Thanks to Will Ferrel in Wedding Crashers for that idea.
You are obviously unfamiliar with Thai culture. Believe me, it would be a huge loss of face for her here.
So I would hope my friends will turn it into a party. My main beef with funerals is the waste of time they are and the inconvenience that it puts people to. I’ve never bought into the “closure” concept myself. I would not want to make people waste a good part of a day just because they happened to be acquainted with me, so the Mrs had better splash out with the beverages.
There ARE some pretty hot widows out there, I guess.
Never been to one.
I remember people in my own way, for my own reasons. If the person’s life made mine better, I thank the forces that be. I don’t feel the need to share that with other people in any kind of structured, pre-packaged sort of way.
Funeral are social occasions everywhere.

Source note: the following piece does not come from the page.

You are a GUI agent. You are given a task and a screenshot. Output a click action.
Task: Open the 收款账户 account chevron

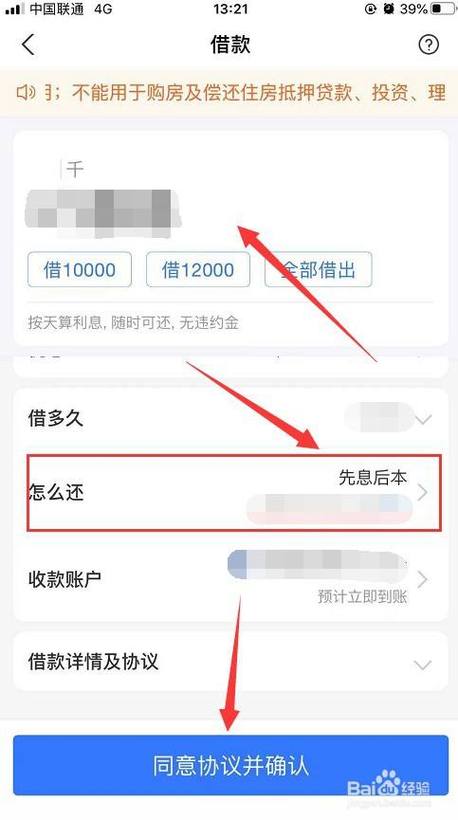[x=423, y=579]
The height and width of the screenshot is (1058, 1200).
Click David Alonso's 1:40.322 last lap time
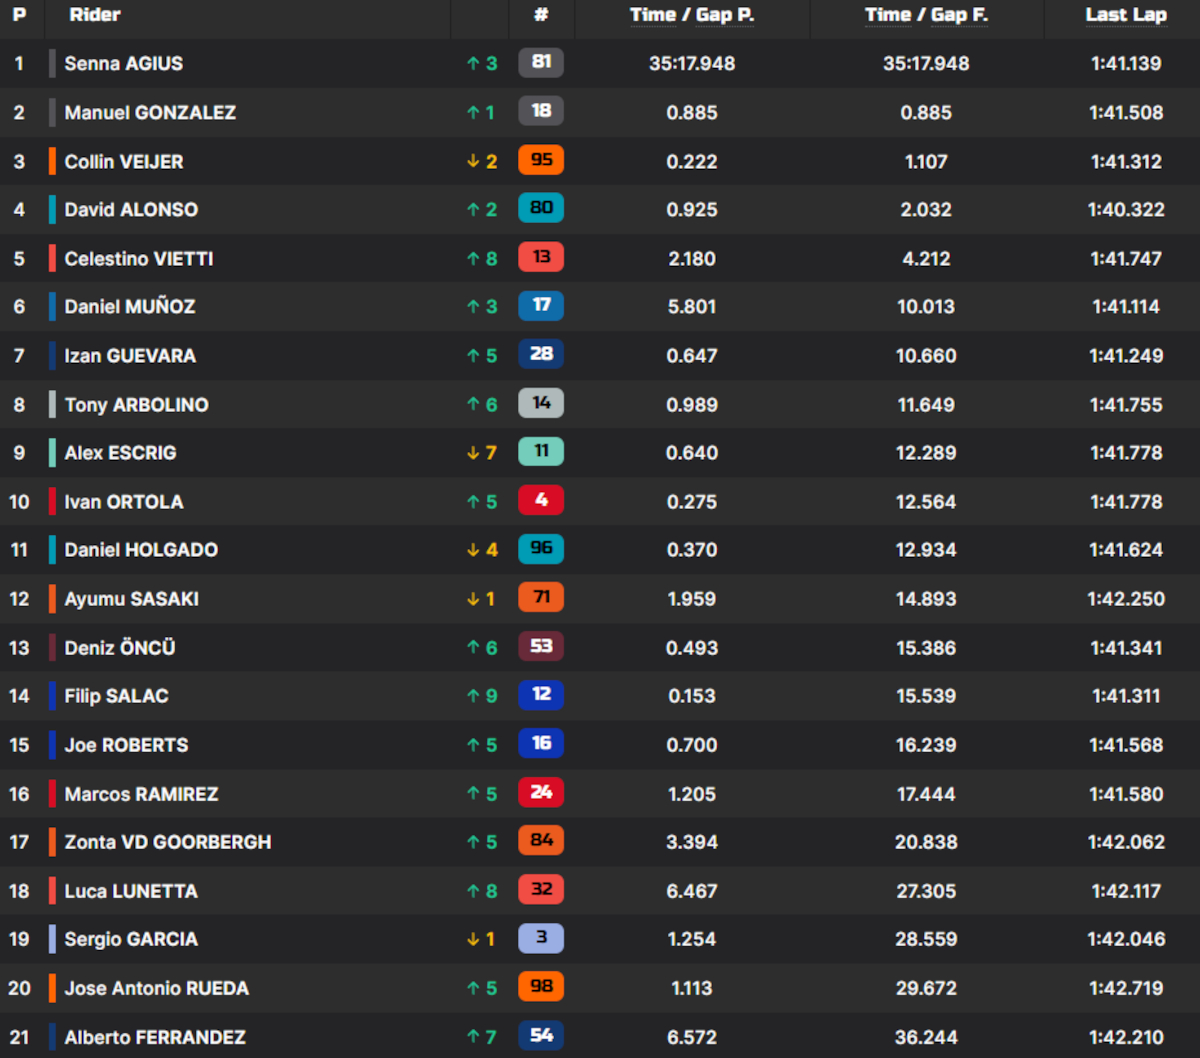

A brief moment when people with a common purpose can come together and grieve the loss of someone they love. Trust me, YOU won’t care one way or another if your wife gives a funeral for you. It’s not for you. It’s for those of us who are left behind to honor the impact you’ve made in our lives.
It’s not the same. You’d have to experience it here, but I mean “social” as in “festive.” Even more so than an Irish wake. Still a pain in the arse to me, though, so I avoid them.
That’s a bit sad, in a way, for the friends and relatives of the deceased who might like to know how your life was made better by that person. I only say this because many, many years after my dad’s death, we ran into one of his former coworkers, someone we had never met before. The man told us how much he had admired my dad and how my dad had helped him a great deal, and related an amusing anecdote that really captured my dad’s sense of humor. How much nicer it would have been to hear of this when we were grieving, instead of 20 years later by total off-hand chance. That memory could have been sustaining us all those years. Instead, it was essentially something we never knew about my dad,and only a single word spoken at a random time brought us that information (it was a “Did you say your name is Blue? I used to work with a guy named Blue…” moment).